# PROBLEM
For the entries that follow, restate word for word the line containing "You are a GUI", the line containing "The width and height of the screenshot is (1115, 1092).", and every line that lies between them.
(Beginning of PROVIDED DATA)
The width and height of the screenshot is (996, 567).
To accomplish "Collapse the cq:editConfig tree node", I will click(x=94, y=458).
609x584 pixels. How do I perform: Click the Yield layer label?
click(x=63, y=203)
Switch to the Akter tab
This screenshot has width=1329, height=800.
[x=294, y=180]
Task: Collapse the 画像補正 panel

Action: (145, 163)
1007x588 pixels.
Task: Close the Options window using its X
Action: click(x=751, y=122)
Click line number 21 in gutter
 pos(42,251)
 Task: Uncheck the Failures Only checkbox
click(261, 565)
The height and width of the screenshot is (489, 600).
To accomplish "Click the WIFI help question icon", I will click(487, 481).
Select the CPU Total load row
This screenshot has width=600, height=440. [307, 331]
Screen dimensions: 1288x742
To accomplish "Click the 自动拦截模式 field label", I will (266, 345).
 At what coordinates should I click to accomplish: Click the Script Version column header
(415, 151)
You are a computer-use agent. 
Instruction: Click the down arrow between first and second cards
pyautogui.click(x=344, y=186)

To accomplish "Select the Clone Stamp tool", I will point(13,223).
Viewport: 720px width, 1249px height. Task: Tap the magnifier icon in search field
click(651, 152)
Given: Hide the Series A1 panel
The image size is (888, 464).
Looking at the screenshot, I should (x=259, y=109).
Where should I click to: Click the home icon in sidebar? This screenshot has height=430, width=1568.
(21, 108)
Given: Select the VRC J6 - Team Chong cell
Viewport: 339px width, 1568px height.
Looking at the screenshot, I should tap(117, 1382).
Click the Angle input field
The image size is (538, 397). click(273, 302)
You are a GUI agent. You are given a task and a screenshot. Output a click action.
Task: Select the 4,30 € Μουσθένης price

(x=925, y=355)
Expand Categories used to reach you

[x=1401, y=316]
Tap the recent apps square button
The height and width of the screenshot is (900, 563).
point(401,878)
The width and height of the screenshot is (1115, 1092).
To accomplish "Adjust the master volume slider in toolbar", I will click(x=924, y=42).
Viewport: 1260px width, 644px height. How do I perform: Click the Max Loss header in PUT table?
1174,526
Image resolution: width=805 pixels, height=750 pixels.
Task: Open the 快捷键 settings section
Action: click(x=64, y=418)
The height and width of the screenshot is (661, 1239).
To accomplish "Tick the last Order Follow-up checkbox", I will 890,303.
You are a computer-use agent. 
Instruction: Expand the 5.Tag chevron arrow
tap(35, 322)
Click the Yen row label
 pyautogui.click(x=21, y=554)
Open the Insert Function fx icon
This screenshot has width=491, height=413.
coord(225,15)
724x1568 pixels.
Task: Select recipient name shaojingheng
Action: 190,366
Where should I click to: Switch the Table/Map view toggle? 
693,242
(End of PROVIDED DATA)
# RESPONSE AREA
You are a GUI agent. You are given a task and a screenshot. Output a click action.
Task: Select the 4,30 € Μουσθένης price

(x=925, y=355)
Expand Categories used to reach you

[x=1401, y=316]
Tap the recent apps square button
The height and width of the screenshot is (900, 563).
point(401,878)
The width and height of the screenshot is (1115, 1092).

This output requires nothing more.